Primeiras representantes do país são símbolo de maior esforço para aumentar número de mulheres nos Jogos

Afegãs puxam fila por ofensiva feminina

GUILHERME ROSEGUINI
MARIANA LAJOLO
DA REPORTAGEM LOCAL

Robina Muqimyar correu como nunca, cruzou a linha de chegada, olhou para o cronômetro e pôs as mãos no rosto, envergonhada. Terminara os 100 m rasos em 15s, quase quatro segundos atrás da primeira colocada.
"Não é um bom tempo para a Olimpíada, é?", perguntou.
Definitivamente não. Mas o resultado nos Jogos Sul-Asiáticos, que poderia desacreditar qualquer velocista, não irá manchar sua participação em Atenas.
A adolescente de 17 anos será, ao lado da judoca Friba Razayee, 18, a primeira afegã a disputar uma Olimpíada. Mais: é o símbolo de um esforço jamais visto para tentar ampliar a participação feminina nos Jogos.

***

■ **INSTRUÇÕES DA TAREFA**
Dê continuidade à reportagem sobre as primeiras atletas afegãs em uma Olimpíada, começando logo após a última frase do trecho acima.

***

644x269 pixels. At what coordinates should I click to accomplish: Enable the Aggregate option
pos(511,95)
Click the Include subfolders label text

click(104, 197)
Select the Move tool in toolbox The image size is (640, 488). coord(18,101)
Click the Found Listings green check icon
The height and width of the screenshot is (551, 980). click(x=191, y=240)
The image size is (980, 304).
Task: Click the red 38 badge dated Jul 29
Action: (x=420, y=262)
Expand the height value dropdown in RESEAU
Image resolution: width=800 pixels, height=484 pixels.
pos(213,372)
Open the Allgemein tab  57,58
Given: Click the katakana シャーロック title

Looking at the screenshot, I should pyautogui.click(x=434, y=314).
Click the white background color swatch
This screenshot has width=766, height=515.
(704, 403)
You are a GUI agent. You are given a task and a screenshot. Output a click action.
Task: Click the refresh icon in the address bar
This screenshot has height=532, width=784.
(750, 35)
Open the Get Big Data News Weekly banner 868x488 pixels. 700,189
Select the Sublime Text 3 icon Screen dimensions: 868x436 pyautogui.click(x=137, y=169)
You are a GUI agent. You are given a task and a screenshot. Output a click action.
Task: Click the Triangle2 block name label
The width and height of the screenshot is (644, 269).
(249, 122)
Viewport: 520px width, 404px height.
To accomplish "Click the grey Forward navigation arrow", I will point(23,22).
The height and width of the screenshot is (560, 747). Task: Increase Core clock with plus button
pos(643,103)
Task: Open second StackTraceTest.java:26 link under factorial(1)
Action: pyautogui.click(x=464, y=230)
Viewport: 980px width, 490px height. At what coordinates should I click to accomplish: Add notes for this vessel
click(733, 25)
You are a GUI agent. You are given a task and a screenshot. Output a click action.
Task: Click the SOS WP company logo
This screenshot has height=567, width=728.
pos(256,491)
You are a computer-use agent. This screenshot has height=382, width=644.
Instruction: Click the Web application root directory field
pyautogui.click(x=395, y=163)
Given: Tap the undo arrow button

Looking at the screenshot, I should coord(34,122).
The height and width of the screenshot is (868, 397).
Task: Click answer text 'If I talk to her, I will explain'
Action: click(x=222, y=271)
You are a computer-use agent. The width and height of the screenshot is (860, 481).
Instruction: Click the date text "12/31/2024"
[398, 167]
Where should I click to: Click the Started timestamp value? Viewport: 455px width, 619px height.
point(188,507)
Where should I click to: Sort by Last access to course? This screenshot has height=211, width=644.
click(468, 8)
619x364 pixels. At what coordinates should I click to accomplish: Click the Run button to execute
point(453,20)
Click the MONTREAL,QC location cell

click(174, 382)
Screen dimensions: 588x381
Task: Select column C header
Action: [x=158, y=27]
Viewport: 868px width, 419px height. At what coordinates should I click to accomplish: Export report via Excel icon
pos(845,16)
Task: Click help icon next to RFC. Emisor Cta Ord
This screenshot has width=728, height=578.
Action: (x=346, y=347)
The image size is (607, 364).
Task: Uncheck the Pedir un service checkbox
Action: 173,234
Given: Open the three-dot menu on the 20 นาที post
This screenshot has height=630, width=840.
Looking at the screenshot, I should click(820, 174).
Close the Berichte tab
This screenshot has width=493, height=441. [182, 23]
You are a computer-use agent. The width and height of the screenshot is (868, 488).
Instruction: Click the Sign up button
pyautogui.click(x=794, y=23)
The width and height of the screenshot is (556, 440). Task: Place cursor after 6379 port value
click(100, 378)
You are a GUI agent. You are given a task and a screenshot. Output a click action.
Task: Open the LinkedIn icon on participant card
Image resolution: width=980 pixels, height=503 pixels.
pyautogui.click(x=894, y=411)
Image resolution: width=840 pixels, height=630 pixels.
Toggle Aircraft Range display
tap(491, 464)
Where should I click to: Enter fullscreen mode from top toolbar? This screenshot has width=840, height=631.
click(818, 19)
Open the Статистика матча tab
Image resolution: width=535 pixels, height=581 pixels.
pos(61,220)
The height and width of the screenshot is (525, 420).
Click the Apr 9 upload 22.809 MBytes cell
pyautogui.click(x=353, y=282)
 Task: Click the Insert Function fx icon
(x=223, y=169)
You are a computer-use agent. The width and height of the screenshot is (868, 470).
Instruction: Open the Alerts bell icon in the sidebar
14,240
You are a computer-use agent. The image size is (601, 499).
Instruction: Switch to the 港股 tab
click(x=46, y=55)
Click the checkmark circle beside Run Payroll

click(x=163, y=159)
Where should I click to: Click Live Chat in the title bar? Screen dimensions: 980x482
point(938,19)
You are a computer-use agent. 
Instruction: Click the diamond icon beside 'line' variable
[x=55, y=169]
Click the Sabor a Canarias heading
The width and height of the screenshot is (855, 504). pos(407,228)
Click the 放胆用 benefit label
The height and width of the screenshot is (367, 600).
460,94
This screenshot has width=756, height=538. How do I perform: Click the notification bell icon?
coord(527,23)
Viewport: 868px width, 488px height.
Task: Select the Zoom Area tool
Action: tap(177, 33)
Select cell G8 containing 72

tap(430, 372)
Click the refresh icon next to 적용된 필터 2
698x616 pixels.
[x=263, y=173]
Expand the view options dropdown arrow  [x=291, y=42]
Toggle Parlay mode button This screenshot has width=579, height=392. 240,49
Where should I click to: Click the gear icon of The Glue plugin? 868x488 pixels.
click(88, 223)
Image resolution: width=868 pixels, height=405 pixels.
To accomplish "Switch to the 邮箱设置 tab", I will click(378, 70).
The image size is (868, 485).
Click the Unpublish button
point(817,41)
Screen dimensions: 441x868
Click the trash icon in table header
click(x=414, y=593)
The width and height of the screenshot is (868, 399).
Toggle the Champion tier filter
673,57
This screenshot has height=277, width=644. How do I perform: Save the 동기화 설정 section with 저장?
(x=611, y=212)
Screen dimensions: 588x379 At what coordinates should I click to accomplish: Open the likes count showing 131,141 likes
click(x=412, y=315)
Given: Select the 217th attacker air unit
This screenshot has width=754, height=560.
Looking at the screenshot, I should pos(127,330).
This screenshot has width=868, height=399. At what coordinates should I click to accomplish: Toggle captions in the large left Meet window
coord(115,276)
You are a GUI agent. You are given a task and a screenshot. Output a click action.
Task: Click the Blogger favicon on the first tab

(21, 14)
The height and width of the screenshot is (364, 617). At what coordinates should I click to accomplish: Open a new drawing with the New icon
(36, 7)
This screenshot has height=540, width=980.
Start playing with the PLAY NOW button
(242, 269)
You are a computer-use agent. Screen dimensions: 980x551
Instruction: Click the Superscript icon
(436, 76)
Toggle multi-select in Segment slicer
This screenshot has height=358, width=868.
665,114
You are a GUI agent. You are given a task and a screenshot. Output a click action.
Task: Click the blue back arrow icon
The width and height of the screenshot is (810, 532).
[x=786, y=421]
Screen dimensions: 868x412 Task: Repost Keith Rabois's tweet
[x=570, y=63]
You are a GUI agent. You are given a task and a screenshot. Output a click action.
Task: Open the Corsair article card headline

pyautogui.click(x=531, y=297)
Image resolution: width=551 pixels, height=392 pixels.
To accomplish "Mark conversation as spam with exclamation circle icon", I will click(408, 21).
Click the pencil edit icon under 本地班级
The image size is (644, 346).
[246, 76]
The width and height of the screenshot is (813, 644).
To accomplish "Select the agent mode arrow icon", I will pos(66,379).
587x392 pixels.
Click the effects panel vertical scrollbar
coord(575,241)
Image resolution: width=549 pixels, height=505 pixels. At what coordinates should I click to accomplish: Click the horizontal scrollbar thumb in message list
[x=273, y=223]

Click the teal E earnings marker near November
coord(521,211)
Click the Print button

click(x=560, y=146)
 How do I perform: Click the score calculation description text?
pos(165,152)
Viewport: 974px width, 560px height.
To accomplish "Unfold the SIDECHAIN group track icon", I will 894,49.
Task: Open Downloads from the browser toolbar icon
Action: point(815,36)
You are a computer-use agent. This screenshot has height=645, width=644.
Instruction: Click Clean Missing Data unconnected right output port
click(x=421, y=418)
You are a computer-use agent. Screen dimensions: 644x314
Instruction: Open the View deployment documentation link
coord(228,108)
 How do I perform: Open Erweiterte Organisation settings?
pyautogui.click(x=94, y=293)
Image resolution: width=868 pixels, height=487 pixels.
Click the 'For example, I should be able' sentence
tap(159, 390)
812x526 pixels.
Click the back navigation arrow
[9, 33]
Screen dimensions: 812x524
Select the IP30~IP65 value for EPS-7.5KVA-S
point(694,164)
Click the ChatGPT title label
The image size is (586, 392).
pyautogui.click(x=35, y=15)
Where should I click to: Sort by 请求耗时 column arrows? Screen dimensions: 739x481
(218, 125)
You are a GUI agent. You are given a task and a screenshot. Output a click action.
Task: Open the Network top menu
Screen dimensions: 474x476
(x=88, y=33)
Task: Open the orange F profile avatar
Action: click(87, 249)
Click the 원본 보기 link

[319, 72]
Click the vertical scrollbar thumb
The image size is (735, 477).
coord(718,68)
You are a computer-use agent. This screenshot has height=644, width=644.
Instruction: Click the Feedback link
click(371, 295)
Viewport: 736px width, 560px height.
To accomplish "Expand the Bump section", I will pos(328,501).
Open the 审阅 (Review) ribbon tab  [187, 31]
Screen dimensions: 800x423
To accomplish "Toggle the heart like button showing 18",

***

■ **RESPOSTA DO EXERCÍCIO**
A ofensiva é encabeçada pelo Comitê Olímpico Internacional e conta com a ajuda de ONGs, principalmente de muçulmanos, que vêem o esporte como forma de integrar as mulheres à sociedade.
O objetivo em Atenas é baixar para zero as delegações sem participação feminina. Em Sydney-2000, foram nove -Brunei, Líbia, Emirados Árabes, Ilhas Virgens, Kuait, Omã, Qatar, Arábia Saudita e Botsuana-, um avanço significativo em relação a Atlanta, quando 26 só enviaram homens.
A expectativa é que a participação feminina na Grécia represente 40% do total de atletas. Os números oficiais serão divulgados até o início dos Jogos, no dia 13.
"Pedimos aos 202 países que estarão em Atenas para que levem mulheres", disse Anita DeFrantz, presidente da Comissão de Esportes e Mulheres do COI. O comitê chegou a falar em retaliações a quem não acatasse o pedido.
O Afeganistão já foi punido pela entidade. Em 1999, o país foi banido dos Jogos por causa da discriminação do Taleban contra as mulheres. Só foi reintegrado em 2003, após a queda do regime.
Foi nesse cenário que Muqimyar e Razayee começaram a dar os primeiros passos para superar as limitações das leis muçulmanas e os escombros do país.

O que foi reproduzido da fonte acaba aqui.